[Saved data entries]

==================================================

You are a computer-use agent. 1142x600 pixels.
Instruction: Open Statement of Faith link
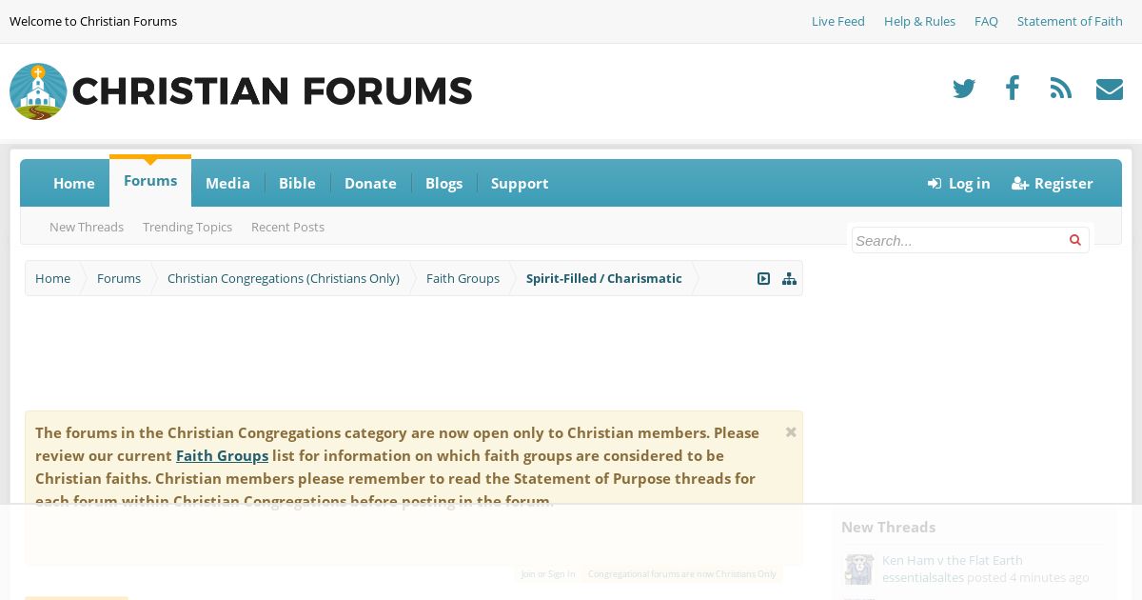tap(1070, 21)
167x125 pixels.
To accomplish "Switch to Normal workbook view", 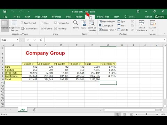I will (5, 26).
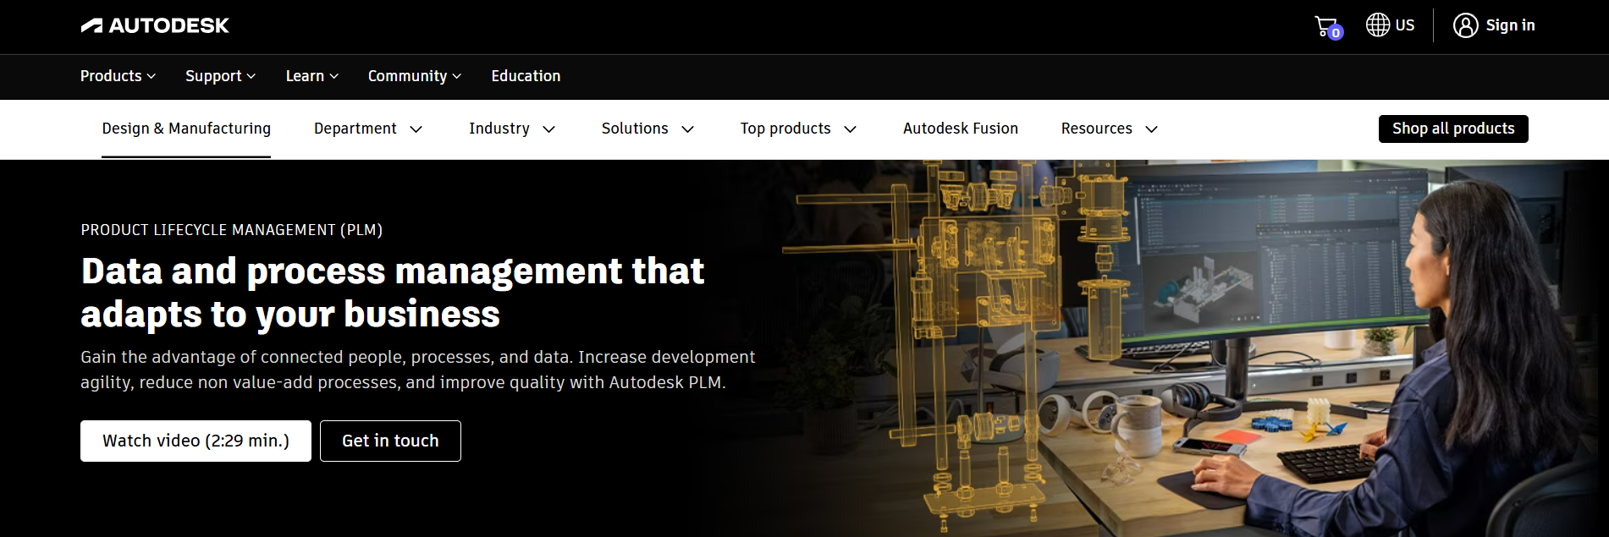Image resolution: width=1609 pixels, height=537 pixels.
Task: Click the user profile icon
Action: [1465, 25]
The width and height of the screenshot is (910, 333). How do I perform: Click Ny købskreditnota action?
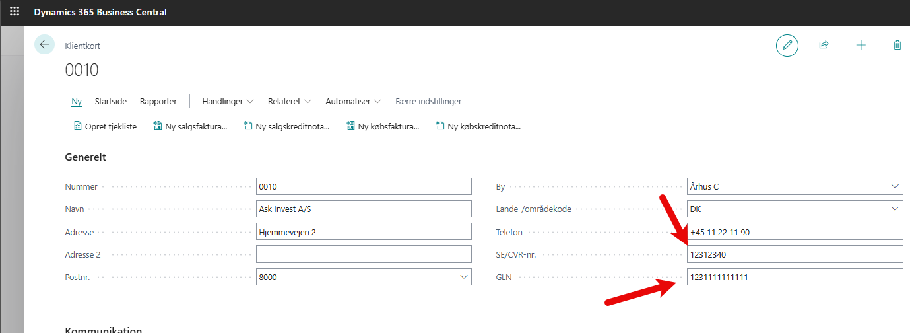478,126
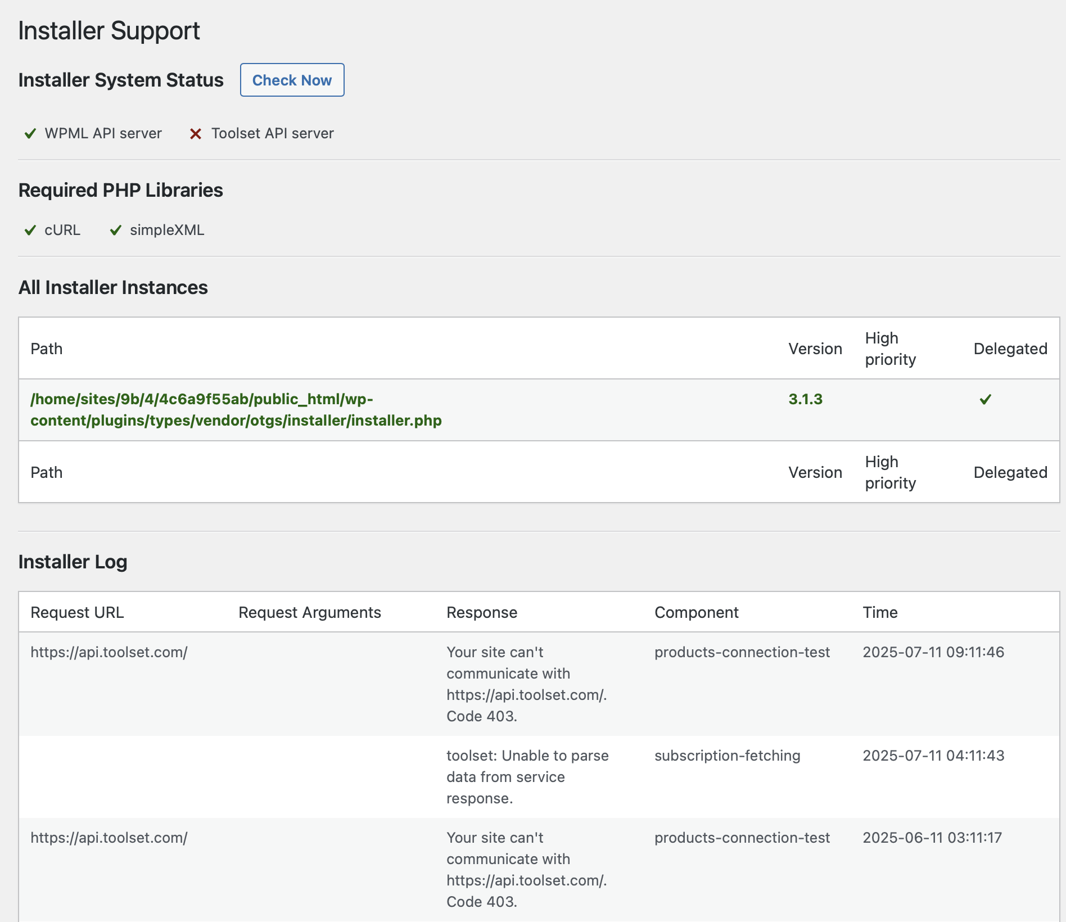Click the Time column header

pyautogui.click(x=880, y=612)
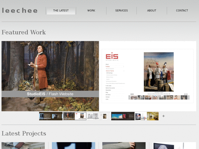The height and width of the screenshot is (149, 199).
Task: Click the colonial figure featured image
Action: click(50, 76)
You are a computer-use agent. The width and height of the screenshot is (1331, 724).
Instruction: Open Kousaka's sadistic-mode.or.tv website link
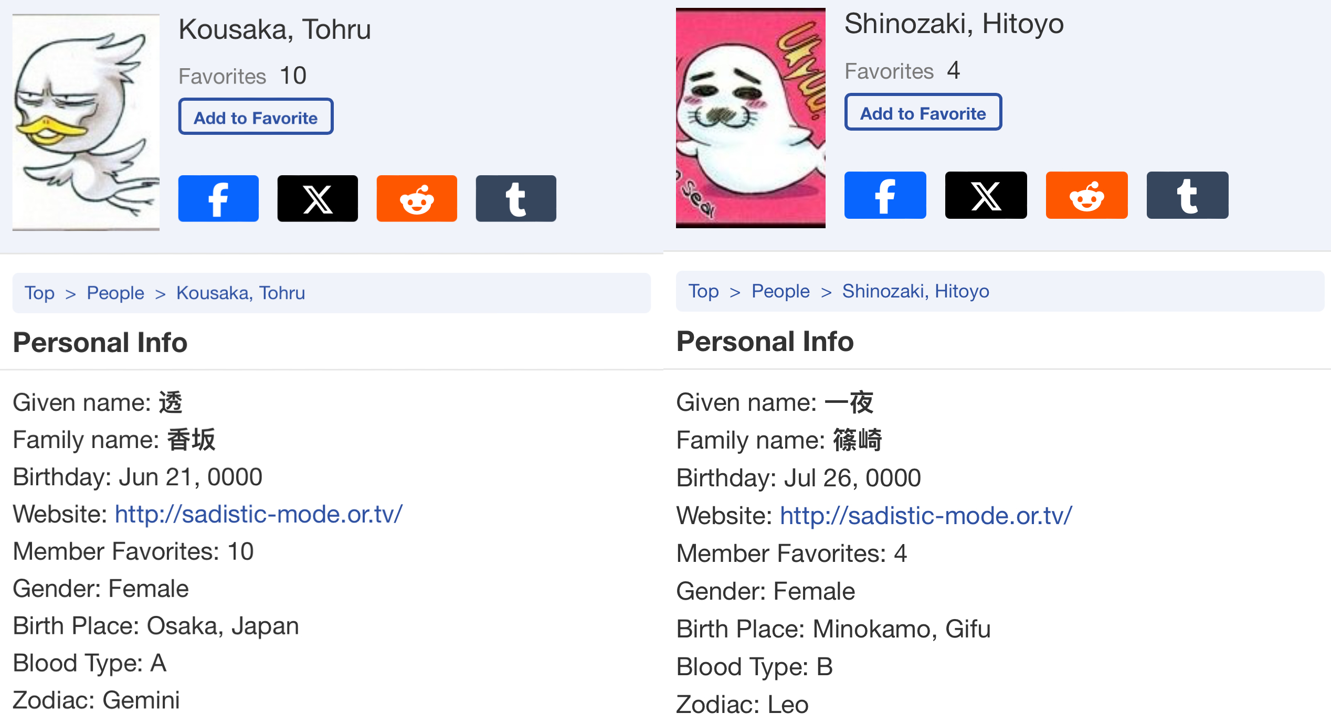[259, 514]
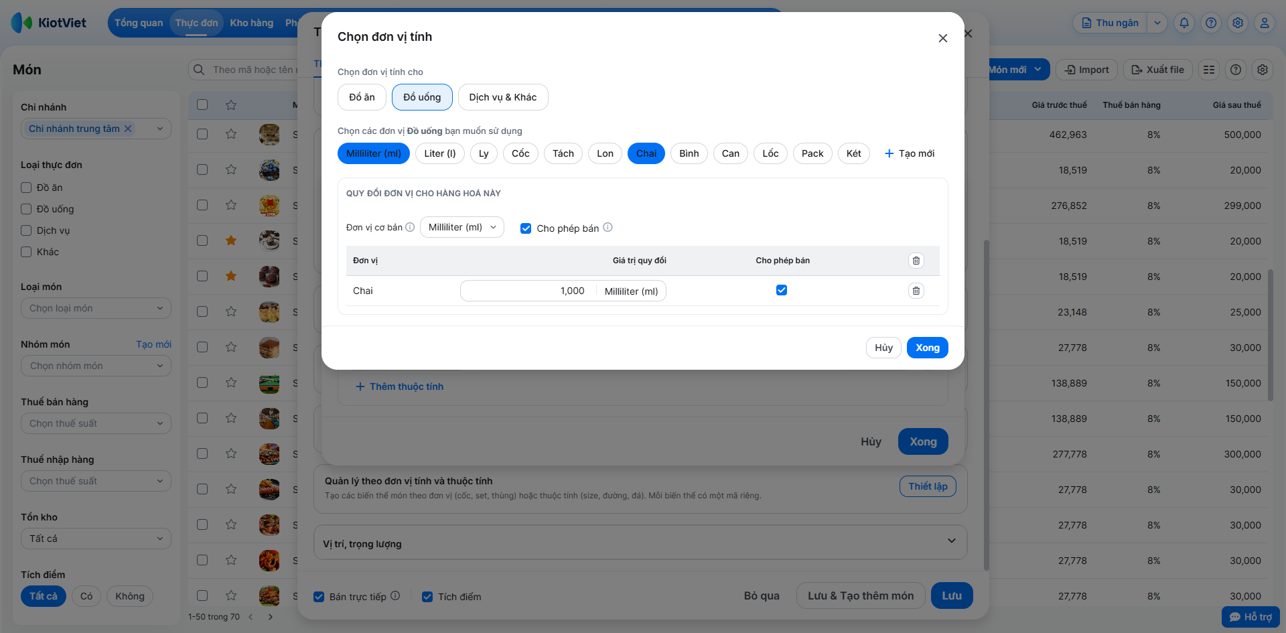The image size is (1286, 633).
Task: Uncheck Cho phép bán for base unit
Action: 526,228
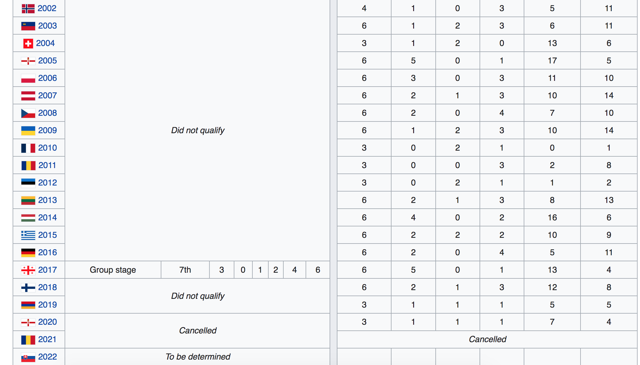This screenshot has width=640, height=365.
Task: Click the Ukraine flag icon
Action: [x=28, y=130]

==================================================

### Exercise description
The line containing "The width and height of the screenshot is (910, 333)." marks the start: set down exactly that line and every line after it through the last line of the data, without any pictures.

### Response to the exercise
The width and height of the screenshot is (910, 333). How do I perform: Click Ny købskreditnota action?
478,126
Click the Time column header

pyautogui.click(x=880, y=612)
The height and width of the screenshot is (149, 199).
Task: Click the colonial figure featured image
Action: click(50, 76)
You are a computer-use agent. The width and height of the screenshot is (1331, 724).
Instruction: Open Kousaka's sadistic-mode.or.tv website link
[259, 514]
The image size is (1286, 633).
Task: Uncheck Cho phép bán for base unit
Action: 526,228
This screenshot has width=640, height=365.
Task: Click the Ukraine flag icon
Action: [x=28, y=130]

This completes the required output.